- _Exercise goal_
Line tally for "browser": state how many lines of the entries include it, with no other text.

──────── Data provided

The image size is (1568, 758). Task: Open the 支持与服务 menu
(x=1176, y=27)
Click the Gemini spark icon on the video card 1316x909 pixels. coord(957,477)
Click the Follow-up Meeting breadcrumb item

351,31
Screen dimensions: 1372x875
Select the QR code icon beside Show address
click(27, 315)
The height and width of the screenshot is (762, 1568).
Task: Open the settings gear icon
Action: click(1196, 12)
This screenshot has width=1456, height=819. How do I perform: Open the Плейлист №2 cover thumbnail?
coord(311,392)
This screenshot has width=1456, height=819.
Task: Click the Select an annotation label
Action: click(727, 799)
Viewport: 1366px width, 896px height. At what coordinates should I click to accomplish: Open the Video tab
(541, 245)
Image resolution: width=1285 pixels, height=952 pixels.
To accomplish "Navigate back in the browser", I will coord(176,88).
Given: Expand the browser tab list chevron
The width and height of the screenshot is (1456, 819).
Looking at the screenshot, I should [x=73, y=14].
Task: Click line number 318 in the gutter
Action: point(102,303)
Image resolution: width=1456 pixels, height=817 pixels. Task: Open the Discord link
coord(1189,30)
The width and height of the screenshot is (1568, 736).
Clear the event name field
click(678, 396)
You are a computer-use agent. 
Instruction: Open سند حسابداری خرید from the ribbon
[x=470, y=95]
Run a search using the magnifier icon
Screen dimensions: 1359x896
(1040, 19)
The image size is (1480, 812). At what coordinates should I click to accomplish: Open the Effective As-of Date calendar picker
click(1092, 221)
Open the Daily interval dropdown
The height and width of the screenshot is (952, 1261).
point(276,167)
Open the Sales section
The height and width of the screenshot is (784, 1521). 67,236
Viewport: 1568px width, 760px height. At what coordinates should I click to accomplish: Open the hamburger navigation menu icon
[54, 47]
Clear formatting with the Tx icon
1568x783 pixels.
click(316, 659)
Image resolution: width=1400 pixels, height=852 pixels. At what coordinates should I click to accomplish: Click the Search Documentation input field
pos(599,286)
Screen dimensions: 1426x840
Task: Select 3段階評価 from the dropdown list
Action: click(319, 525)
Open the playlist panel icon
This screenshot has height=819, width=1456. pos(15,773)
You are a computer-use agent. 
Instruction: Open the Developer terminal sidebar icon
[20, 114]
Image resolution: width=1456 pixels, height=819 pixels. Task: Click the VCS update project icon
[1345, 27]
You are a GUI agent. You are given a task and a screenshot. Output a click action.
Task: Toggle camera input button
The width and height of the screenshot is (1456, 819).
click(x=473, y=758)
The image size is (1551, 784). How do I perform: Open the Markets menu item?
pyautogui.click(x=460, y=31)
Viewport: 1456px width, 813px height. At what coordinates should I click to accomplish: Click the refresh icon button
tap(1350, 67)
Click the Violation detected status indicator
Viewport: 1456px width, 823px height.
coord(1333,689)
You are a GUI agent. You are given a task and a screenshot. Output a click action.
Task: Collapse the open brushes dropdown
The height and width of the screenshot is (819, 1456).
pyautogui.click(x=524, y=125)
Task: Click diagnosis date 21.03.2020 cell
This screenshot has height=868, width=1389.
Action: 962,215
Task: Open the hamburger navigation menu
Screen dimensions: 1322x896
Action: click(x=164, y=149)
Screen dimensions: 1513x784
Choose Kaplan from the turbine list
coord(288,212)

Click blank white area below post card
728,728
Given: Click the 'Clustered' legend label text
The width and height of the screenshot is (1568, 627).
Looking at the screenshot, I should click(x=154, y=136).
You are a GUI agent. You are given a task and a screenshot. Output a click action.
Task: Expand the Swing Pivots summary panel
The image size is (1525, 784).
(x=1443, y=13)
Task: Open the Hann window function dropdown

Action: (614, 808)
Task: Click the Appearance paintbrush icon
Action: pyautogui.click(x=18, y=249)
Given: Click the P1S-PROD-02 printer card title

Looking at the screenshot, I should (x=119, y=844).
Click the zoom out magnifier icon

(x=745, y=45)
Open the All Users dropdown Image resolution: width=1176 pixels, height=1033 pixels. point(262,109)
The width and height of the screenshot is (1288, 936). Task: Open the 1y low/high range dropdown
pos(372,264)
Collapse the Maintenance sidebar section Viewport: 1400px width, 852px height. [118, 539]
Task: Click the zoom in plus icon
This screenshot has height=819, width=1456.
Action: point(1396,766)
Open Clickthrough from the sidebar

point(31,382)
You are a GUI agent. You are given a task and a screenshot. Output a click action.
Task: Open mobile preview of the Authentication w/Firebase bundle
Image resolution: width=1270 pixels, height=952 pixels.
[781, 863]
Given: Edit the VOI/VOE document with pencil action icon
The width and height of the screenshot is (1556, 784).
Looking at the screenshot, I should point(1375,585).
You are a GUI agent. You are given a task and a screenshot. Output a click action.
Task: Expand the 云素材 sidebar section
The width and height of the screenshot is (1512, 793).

────────────────

- _Answer below_
2